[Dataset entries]

[Start of section]

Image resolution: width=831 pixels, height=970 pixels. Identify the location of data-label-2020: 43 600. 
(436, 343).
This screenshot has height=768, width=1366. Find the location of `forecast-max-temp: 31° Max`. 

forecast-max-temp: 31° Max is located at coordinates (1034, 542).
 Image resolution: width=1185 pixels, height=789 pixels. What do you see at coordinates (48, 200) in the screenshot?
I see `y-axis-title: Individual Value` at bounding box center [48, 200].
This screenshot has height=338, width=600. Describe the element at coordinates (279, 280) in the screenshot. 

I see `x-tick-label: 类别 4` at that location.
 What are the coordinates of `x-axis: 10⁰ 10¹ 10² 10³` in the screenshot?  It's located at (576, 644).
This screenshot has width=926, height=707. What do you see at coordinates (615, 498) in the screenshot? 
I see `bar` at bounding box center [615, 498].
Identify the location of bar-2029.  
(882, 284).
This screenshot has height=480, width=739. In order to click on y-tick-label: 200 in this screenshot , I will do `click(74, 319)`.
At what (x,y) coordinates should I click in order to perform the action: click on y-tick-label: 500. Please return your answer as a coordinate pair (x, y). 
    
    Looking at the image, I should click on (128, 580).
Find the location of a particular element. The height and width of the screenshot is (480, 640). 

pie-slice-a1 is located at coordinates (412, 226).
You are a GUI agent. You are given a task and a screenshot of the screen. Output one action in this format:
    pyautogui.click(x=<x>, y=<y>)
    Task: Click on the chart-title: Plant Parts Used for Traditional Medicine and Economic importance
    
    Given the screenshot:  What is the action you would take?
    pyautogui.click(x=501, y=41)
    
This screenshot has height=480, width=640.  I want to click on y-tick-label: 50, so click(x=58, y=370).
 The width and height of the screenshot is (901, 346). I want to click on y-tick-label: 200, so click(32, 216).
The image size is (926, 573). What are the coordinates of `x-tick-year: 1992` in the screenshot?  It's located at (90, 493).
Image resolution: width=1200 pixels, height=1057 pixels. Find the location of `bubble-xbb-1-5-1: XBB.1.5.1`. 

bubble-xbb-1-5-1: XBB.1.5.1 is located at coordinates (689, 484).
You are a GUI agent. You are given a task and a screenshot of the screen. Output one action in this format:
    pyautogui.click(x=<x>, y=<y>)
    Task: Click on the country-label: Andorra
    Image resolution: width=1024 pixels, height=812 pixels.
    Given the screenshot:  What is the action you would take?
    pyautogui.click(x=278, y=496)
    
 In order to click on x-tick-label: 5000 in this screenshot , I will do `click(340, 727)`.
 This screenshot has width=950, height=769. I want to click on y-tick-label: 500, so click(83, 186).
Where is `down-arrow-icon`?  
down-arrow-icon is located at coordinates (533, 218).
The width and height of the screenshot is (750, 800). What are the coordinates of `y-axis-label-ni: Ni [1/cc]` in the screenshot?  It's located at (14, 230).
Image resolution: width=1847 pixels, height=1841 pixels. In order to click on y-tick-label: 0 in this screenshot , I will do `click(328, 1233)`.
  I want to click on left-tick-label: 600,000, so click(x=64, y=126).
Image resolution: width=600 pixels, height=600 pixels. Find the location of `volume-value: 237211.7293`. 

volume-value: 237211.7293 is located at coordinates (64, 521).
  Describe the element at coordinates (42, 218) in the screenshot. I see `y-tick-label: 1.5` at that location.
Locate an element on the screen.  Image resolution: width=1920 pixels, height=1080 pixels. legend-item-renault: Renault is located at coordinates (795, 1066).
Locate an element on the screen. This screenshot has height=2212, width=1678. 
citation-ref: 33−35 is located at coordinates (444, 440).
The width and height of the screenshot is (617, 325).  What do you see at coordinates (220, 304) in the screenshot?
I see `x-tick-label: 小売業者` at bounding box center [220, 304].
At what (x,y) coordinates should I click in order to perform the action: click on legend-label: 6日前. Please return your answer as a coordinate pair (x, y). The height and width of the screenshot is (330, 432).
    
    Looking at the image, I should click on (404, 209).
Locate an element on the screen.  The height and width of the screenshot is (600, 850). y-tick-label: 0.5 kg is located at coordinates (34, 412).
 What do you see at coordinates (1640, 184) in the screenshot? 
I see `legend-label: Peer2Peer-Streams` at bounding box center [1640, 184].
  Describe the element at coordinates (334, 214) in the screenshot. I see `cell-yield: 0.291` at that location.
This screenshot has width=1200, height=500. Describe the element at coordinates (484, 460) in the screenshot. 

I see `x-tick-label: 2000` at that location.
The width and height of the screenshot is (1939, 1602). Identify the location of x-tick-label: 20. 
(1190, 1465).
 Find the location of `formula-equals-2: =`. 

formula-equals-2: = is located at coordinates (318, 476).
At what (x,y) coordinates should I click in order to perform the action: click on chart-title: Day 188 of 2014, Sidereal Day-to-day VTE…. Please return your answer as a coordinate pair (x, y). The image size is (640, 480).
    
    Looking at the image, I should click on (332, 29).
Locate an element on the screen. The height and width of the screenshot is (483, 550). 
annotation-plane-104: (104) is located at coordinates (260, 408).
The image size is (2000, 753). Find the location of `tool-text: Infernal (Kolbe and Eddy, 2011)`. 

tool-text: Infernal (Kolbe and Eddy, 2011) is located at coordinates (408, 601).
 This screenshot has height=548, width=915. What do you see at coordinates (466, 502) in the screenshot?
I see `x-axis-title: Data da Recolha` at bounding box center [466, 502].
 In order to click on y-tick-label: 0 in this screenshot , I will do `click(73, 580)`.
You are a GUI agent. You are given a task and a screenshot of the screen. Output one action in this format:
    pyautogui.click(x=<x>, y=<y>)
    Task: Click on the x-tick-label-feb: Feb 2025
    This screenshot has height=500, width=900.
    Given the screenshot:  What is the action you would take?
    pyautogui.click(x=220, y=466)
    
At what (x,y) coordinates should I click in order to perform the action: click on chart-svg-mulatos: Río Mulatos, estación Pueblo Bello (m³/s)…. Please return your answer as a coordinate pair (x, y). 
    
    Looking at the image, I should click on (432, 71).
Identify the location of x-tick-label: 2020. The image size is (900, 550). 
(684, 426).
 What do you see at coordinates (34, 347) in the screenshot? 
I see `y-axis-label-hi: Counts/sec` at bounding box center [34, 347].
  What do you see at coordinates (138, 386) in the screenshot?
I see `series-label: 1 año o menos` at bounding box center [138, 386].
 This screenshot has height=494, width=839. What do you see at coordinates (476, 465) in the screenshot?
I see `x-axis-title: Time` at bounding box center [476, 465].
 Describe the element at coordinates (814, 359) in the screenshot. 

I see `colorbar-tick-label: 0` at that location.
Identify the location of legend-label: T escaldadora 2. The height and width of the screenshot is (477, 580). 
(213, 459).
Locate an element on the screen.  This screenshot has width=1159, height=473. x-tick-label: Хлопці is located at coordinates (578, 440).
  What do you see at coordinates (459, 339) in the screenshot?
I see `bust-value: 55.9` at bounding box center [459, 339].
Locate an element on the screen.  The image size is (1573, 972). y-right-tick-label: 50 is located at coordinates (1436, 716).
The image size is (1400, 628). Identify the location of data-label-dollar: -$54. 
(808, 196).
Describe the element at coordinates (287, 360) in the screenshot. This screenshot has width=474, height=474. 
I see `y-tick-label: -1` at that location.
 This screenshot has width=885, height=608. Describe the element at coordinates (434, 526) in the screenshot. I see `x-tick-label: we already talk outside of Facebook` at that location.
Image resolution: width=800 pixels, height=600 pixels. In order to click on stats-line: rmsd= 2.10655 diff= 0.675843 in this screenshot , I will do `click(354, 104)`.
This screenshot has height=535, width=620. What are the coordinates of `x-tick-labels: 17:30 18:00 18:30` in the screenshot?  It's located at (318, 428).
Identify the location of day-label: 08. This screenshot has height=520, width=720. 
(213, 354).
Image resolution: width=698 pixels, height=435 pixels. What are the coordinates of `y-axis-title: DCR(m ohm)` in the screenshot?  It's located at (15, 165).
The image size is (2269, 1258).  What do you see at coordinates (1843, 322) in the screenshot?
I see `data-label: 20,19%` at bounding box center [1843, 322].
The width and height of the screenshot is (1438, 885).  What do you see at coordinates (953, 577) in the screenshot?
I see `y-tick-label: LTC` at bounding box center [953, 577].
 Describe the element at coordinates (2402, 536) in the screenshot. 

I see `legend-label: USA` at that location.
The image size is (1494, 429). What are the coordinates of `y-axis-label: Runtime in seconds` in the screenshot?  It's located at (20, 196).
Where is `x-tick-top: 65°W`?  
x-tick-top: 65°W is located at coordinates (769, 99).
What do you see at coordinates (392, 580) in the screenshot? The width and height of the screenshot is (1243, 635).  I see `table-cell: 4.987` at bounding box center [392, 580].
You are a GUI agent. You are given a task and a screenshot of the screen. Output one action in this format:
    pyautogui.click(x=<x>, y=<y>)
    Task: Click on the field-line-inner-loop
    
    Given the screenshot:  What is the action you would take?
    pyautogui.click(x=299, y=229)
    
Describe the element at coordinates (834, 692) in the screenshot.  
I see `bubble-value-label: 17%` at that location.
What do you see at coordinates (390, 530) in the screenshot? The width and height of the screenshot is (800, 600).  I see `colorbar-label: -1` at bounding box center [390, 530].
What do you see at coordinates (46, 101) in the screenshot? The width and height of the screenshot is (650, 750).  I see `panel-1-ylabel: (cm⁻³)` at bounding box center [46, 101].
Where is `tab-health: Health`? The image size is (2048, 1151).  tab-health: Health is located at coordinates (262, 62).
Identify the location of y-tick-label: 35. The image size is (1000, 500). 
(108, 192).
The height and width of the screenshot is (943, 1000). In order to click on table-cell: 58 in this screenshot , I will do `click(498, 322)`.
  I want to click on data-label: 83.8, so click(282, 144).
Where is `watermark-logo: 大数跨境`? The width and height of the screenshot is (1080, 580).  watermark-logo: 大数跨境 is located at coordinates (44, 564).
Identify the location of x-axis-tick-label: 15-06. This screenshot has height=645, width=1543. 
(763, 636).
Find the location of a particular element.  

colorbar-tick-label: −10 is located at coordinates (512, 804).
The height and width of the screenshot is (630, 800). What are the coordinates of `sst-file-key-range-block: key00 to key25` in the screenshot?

[End of section]

# Your assignment
Reproduce verbatim the portion of the listing above that begins with the line containing "This screenshot has height=480, width=640." and ends with the line containing "pyautogui.click(x=278, y=496)", including both of those lines.

# Solution to this problem
This screenshot has height=480, width=640.  I want to click on y-tick-label: 50, so click(x=58, y=370).
 The width and height of the screenshot is (901, 346). I want to click on y-tick-label: 200, so click(32, 216).
The image size is (926, 573). What are the coordinates of `x-tick-year: 1992` in the screenshot?  It's located at (90, 493).
Image resolution: width=1200 pixels, height=1057 pixels. Find the location of `bubble-xbb-1-5-1: XBB.1.5.1`. 

bubble-xbb-1-5-1: XBB.1.5.1 is located at coordinates (689, 484).
You are a GUI agent. You are given a task and a screenshot of the screen. Output one action in this format:
    pyautogui.click(x=<x>, y=<y>)
    Task: Click on the country-label: Andorra
    Image resolution: width=1024 pixels, height=812 pixels.
    Given the screenshot:  What is the action you would take?
    pyautogui.click(x=278, y=496)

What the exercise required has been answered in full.